I. Background
On November 21, 1997, President Clinton signed into law the Food and Drug Administration Modernization Act of 1997 (Public Law 105-115). Section 127 of the Modernization Act amended the Federal Food, Drug, and Cosmetic Act (the act) by adding section 503A (21 U.S.C. 353a), which governs the application of Federal law to pharmacy compounding. Under section 503A(a) of the act, a compounded drug product is a drug product made in response to, or in anticipation of, receipt of a valid prescription order or a notation on a valid prescription order from a licensed practitioner that states the compounded product is necessary for the identified patient. Compounding does not include mixing, reconstituting, or similar acts that are performed in accordance with the directions contained in approved labeling provided by the product's manufacturer and other manufacturer directions consistent with that labeling (section 503A(f) of the act).

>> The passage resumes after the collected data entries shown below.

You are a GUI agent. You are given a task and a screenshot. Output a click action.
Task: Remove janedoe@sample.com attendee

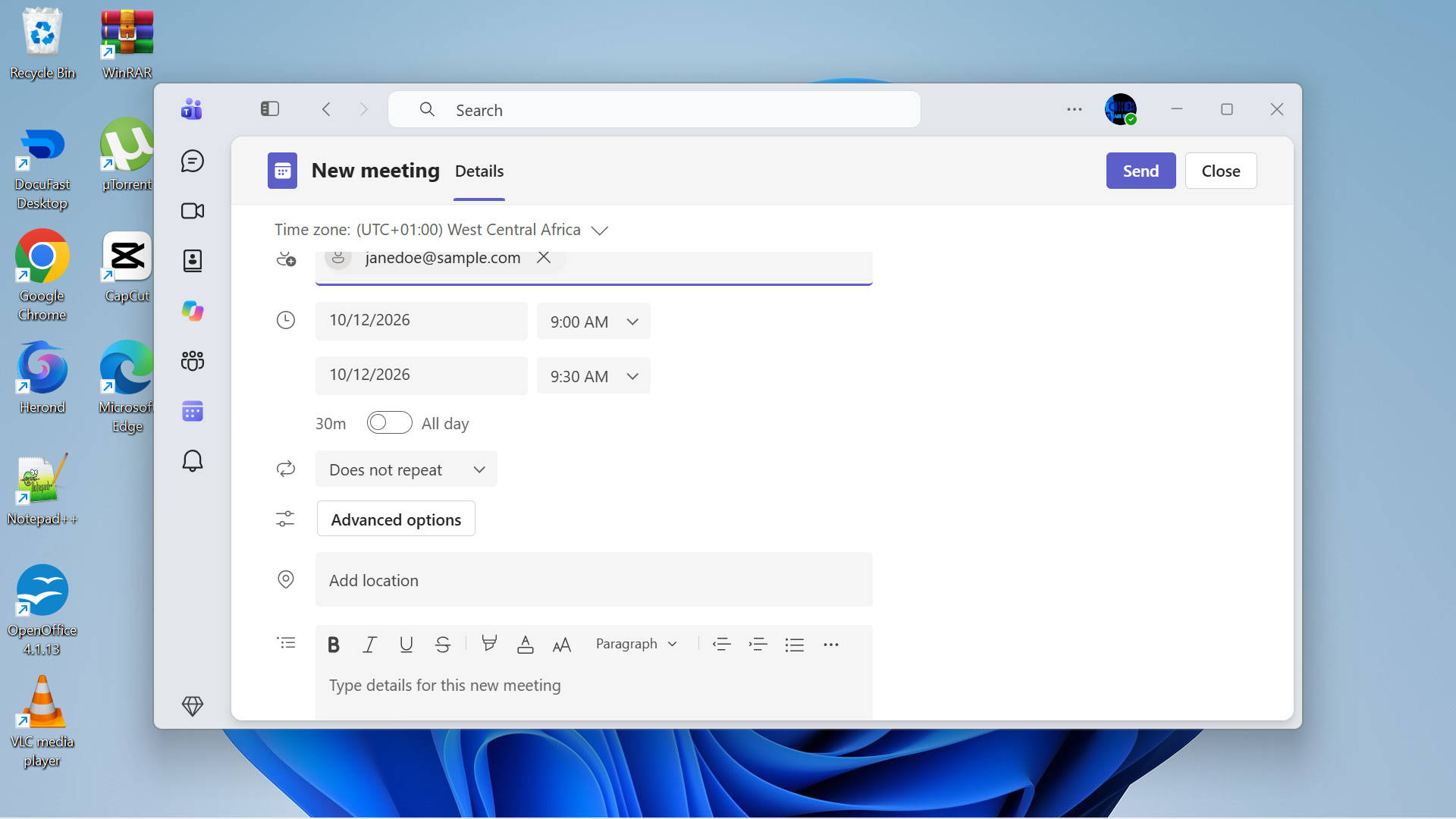(x=544, y=258)
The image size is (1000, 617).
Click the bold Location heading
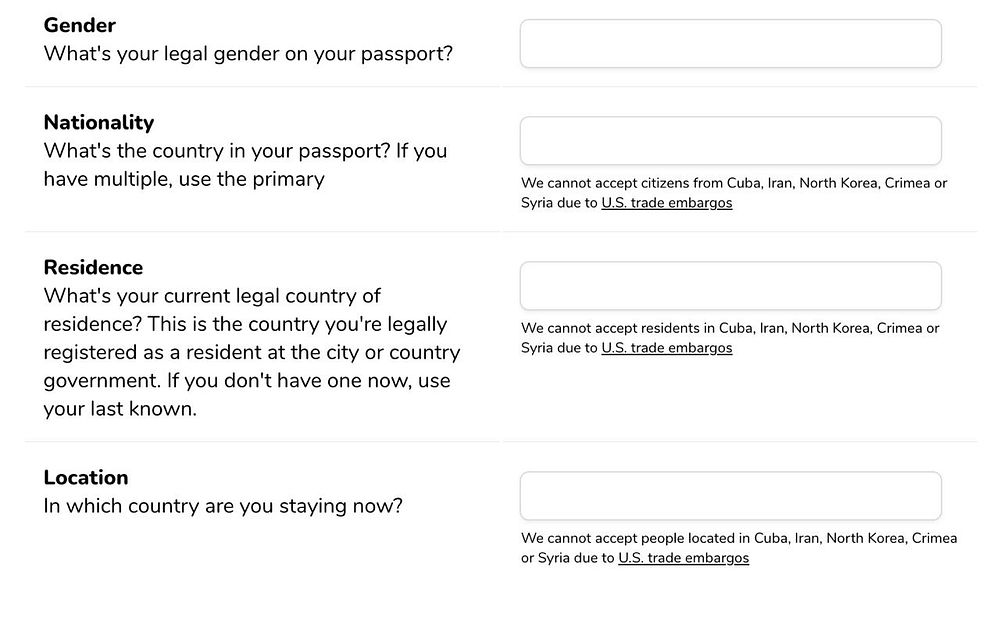tap(86, 477)
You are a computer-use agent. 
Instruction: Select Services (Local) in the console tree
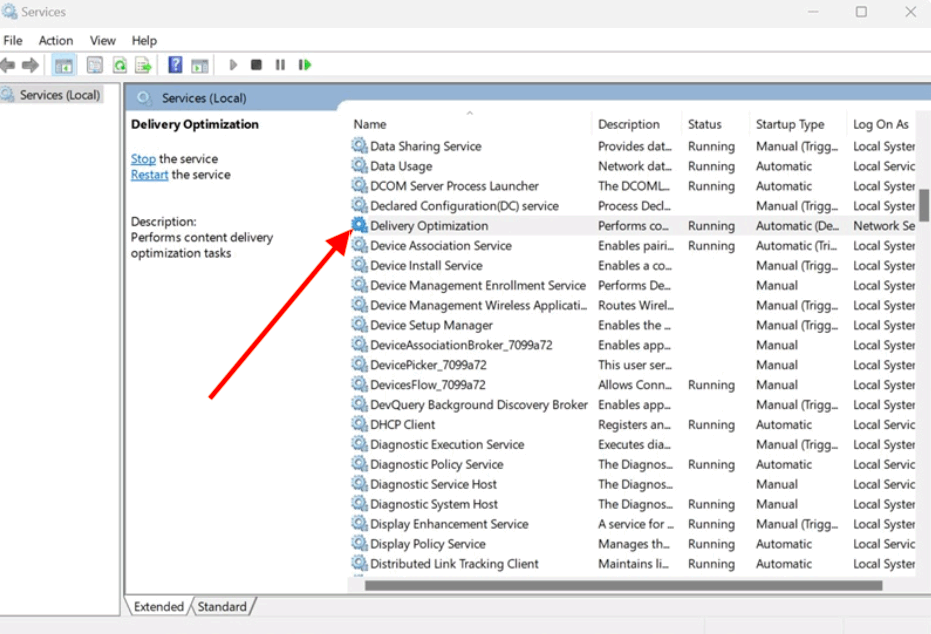pos(60,95)
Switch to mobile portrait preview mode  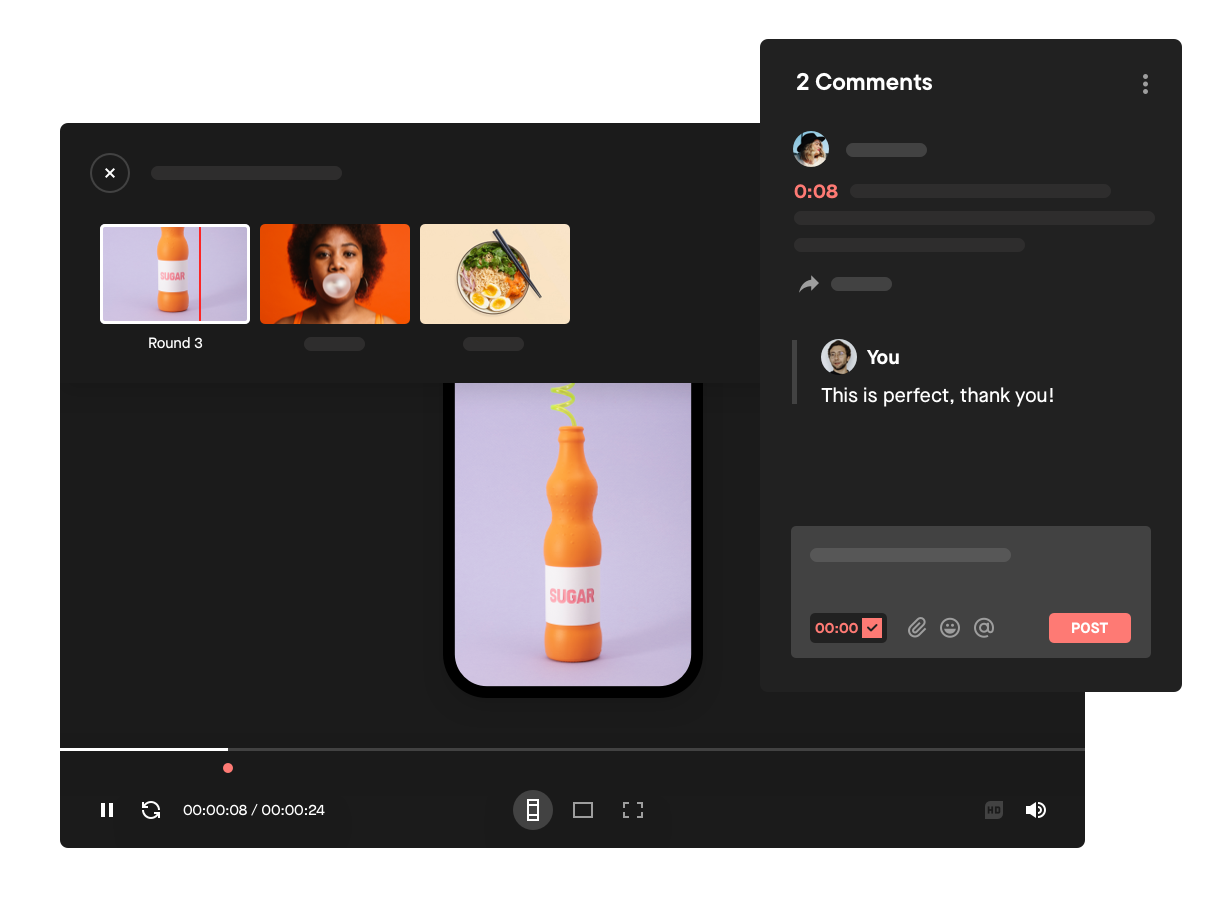click(x=533, y=810)
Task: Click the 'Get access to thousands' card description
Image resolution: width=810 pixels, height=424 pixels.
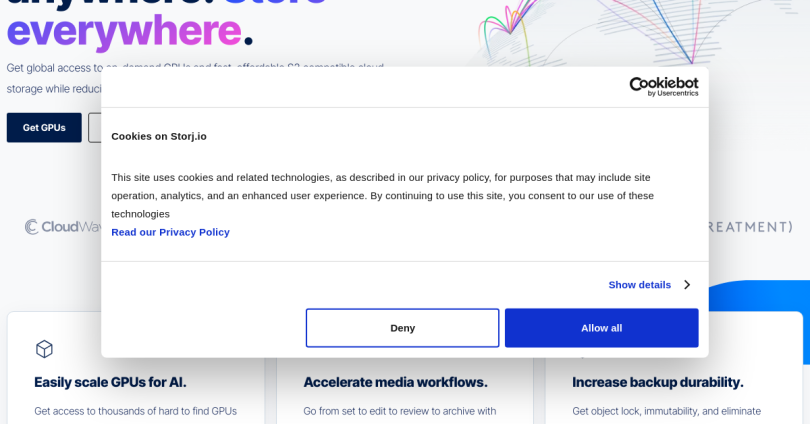Action: (x=135, y=411)
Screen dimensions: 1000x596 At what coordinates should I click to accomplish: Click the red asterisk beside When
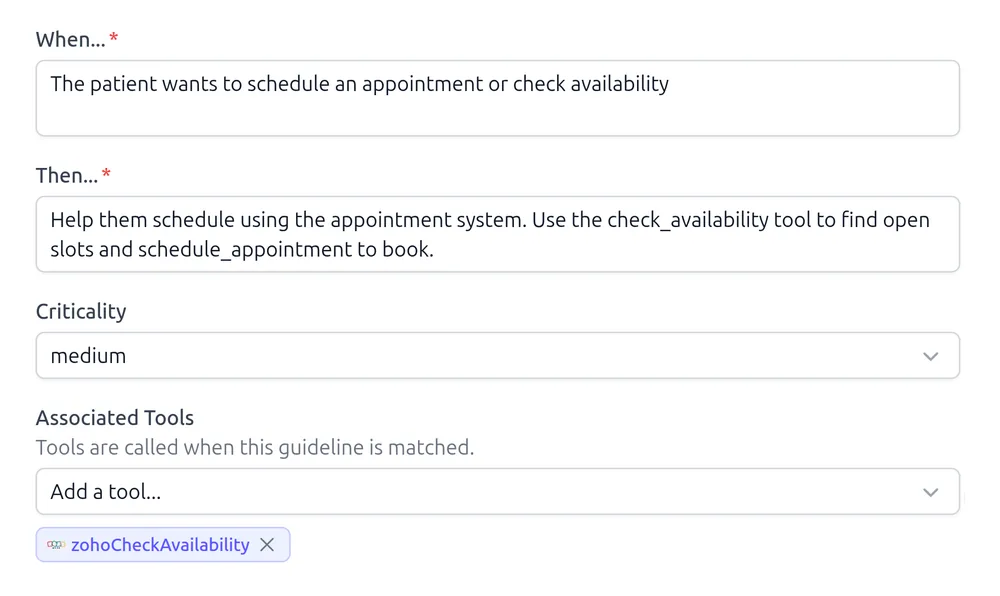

Under section 503A of the act, compounded drug products are exempt, under certain circumstances, from three key provisions of the act: (1) The adulteration provision of section 501(a)(2)(B) (21 U.S.C. 351(a)(2)(B)) (concerning current good manufacturing practice (CGMP) requirements); (2) the misbranding provision of section 502(f)(1) (21 U.S.C. 352(f)(1)) (concerning the labeling of drugs with adequate directions for use); and (3) the new drug provision of section 505 (21 U.S.C. 355) (concerning the use of drugs under investigational new drug applications (INDs) and the approval of drugs under new drug applications (NDAs) or abbreviated new drug applications (ANDAs)).
To qualify for these statutory exemptions, a compounded drug product must satisfy several requirements. One requirement is that the drug product may only be compounded if we have not identified it, by regulation, as a drug product that "presents demonstrable difficulties for compounding that reasonably demonstrate an adverse effect on the safety or effectiveness of that drug product" (i.e., is demonstrably difficult to compound) (section 503A(b)(3) of the act). This concept paper presents our preliminary thoughts on developing a list of products that are demonstrably difficult to compound.
II. Our Evaluation Method
A. Early Findings
In our evaluation of drug products for inclusion on the list of products that are demonstrably difficult to compound, we found that some products with similar characteristics (e.g., products using the same sophisticated drug delivery system) raise similar concerns for pharmacy compounding. For example, our preliminary evaluation of metered dose inhaler (MDI) products demonstrated that all MDI products, if compounded, would present the same difficulties in maintaining the safety and efficacy of the drug. We reached the same tentative conclusion regarding the compounding of all dry powder inhaler (DPI) products, transdermal delivery systems (TDSs), and sterile products that are compounded under procedures other than those described in Chapter 1206 ["Sterile Drug Products for Home Use"] of the United States Pharmacopeia (USP). Therefore, we are thinking of including both specific drug products and categories of products that are grouped by relevant factors (e.g., specific drug delivery system) in the list of drug products that are demonstrably difficult to compound. We invite comment on this approach to developing the list.
B. Factors We May Consider
Section 503A of the act requires us to identify drug products that present demonstrable difficulties for compounding that reasonably demonstrate an adverse effect on the safety or effectiveness of the drug product. The potency, purity, and quality of a drug product may affect its safety and effectiveness. These qualities may also be affected by how the drug product is compounded.